__TASK PROMPT__: Your reply should be made up of every line in the records below that holds the string "button".

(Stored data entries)
***

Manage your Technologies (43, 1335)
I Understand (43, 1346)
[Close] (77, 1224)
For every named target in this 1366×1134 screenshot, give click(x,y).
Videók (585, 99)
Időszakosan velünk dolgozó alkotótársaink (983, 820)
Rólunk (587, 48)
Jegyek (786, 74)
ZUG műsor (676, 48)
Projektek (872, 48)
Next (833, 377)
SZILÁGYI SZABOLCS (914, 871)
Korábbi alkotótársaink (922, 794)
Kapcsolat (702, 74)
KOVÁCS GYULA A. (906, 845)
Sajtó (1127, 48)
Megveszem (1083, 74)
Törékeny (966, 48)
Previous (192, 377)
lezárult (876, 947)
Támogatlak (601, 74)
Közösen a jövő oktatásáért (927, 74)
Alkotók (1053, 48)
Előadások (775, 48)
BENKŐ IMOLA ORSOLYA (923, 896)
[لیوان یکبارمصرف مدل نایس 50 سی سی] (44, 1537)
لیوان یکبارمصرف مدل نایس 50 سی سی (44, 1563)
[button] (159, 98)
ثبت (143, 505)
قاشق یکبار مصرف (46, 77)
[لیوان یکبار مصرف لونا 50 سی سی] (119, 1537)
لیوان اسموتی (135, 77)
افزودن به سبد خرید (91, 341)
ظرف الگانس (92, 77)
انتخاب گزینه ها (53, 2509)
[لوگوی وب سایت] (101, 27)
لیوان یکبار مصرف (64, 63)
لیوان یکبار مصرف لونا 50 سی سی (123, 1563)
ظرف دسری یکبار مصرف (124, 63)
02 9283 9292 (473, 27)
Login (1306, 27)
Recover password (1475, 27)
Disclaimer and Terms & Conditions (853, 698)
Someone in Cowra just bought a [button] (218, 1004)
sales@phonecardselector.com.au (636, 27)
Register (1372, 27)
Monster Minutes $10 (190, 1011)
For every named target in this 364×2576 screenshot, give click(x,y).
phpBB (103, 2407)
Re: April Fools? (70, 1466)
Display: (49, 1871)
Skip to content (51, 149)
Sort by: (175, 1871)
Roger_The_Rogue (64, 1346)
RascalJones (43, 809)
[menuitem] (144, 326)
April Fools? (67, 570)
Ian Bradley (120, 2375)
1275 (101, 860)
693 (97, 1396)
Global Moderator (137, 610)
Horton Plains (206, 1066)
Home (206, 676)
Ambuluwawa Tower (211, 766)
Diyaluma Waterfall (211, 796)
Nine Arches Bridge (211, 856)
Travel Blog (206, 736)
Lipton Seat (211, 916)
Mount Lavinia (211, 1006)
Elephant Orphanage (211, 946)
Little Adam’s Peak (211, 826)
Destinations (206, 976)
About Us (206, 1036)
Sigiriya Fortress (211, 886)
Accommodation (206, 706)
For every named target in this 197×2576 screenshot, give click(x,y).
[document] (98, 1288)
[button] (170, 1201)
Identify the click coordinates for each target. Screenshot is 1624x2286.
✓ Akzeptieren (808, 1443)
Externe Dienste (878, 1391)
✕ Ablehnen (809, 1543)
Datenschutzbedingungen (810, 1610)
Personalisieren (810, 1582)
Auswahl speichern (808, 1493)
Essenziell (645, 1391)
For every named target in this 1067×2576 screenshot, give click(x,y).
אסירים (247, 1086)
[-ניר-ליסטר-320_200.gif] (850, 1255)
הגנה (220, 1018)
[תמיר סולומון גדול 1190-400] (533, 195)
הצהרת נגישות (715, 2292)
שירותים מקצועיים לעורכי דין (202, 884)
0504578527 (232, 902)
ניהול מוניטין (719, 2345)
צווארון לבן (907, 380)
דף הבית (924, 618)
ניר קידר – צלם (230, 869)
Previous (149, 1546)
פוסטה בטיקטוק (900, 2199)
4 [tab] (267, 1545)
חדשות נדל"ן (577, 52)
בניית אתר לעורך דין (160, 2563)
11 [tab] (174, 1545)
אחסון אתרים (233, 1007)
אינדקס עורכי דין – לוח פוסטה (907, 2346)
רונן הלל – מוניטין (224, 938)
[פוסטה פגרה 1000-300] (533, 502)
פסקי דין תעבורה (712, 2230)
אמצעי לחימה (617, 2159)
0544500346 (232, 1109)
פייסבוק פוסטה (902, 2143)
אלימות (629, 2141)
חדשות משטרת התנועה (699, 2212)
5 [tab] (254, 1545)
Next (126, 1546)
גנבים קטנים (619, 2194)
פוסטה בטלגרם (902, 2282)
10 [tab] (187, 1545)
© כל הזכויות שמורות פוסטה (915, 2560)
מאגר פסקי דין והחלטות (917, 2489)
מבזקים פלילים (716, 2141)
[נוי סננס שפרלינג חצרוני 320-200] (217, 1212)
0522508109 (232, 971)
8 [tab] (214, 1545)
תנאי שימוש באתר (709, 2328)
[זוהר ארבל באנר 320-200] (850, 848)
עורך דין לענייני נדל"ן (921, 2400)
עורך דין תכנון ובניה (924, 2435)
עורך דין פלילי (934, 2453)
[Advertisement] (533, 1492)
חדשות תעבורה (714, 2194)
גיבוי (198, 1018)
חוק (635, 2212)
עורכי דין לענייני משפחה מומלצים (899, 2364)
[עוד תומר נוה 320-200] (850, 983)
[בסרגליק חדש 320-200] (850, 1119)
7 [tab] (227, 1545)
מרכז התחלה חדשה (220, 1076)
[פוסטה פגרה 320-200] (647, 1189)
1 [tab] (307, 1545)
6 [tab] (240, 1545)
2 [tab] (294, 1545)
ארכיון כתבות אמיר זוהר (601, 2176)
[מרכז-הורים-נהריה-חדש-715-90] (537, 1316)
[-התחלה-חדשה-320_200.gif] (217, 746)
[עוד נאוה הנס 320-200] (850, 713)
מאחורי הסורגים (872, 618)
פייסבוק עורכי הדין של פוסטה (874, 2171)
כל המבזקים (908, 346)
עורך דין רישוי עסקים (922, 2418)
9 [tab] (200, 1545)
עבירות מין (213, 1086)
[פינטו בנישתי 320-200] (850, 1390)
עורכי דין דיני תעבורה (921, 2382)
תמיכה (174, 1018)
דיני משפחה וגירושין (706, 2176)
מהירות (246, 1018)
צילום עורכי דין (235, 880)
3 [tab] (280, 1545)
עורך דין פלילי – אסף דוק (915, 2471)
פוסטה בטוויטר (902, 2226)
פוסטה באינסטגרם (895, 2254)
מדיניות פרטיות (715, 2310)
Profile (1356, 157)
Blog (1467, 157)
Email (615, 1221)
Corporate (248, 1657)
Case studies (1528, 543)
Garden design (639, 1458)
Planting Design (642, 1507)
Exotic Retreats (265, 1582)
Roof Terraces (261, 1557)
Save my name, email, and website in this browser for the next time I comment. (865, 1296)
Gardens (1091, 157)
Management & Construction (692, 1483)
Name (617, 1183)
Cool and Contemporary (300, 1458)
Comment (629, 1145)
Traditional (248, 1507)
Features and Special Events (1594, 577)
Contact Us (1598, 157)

***

__EXERCISE OUTPUT__:
[button] (159, 98)
Someone in Cowra just bought a [button] (218, 1004)
[button] (170, 1201)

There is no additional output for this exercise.